Home |  PublicationsEncyclopedia |  Willis, “Uncle” Wallace and “Aunt” Minerva

The Encyclopedia of Oklahoma History and Culture

WILLIS, “UNCLE” WALLACE AND “AUNT” MINERVA.

Composers of spirituals, “Uncle Wallace” and “Aunt Minerva” Willis were enslaved in the old Choctaw Nation area of Oklahoma during the mid-nineteenth century. A Choctaw named Britt Willis owned them. In addition to the usual chores done for the family, Willis hired them periodically to Spencer Academy, a Choctaw boys’ school, to help with the work there. They were great favorites of the students during these periods because of the songs they sang while they worked. Wallace composed “plantation songs” as he worked in the fields. Minerva would sing along with him when they were asked to perform the songs for the students in the evenings. The songs composed by Wallace Willis became well-known “spirituals.” “Swing Low, Sweet Chariot,” “Roll, Jordan, Roll,” “Steal Away to Jesus,” “I’m A-Rollin’, I’m A-Rollin’,” and “The Angels Are A-Comin’” are among the most popular and best loved.

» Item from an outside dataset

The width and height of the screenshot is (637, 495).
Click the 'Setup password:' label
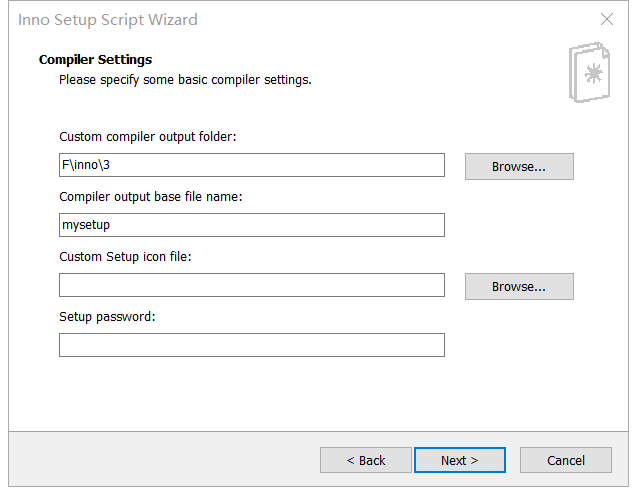coord(107,317)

In 1849 Rev. Alexander Reid came to the academy as the superintendent. During the next twelve years Reid and his family grew to love Wallace, Minerva, and their music. When the Civil War began in 1861, John Kingsbury, son of Rev. Cyrus Kingsbury, took most of the Willis family to Old Boggy Depot for protection. Later that year Rev. Reid’s wife died after bearing his third child. In 1869 Reid and his children returned to Princeton, New Jersey, for the purpose of enrolling his children in eastern schools.

In 1871 the Jubilee Singers of Fisk University began a fund-raising tour for education work among the freedmen. They scheduled performances in several eastern cities, including New York City and surrounding suburbs.

Rev. Reid, with his family and some friends, attended a performance in Newark. Professor G. White, the leader of the singing group, made an announcement to the large audience that due to a lack of material, subsequent performances would be a repeat of the material that had just been heard. At that point, Reid remembered the songs created by Wallace and Minerva. He communicated this information to Professor White, who was delighted to hear of the existence of more “plantation songs” and was willing to have them taught to the Jubilees. Reid had no musical education and therefore resorted to writing down the words and singing the songs over and over to the eleven members of the group until the music was firmly fixed in memory.

Reid gave six songs to the group, including “Swing Low, Sweet Chariot,” “I’m A-Rollin’, I’m A-Rollin’,” and “Steal Away to Jesus.” The songs were sung throughout the country and in Europe and became standard performance material for the Jubilee Singers. It is said that during a performance in London, England’s Queen Victoria requested an encore of “Steal Away to Jesus.” The popularity of both the Jubilee Singers and the songs they sang continued to grow. In 1883 Reverend Reid requested that photographs be made of Wallace and Minerva Willis, which he sent to Fisk University in remembrance of their musical contributions.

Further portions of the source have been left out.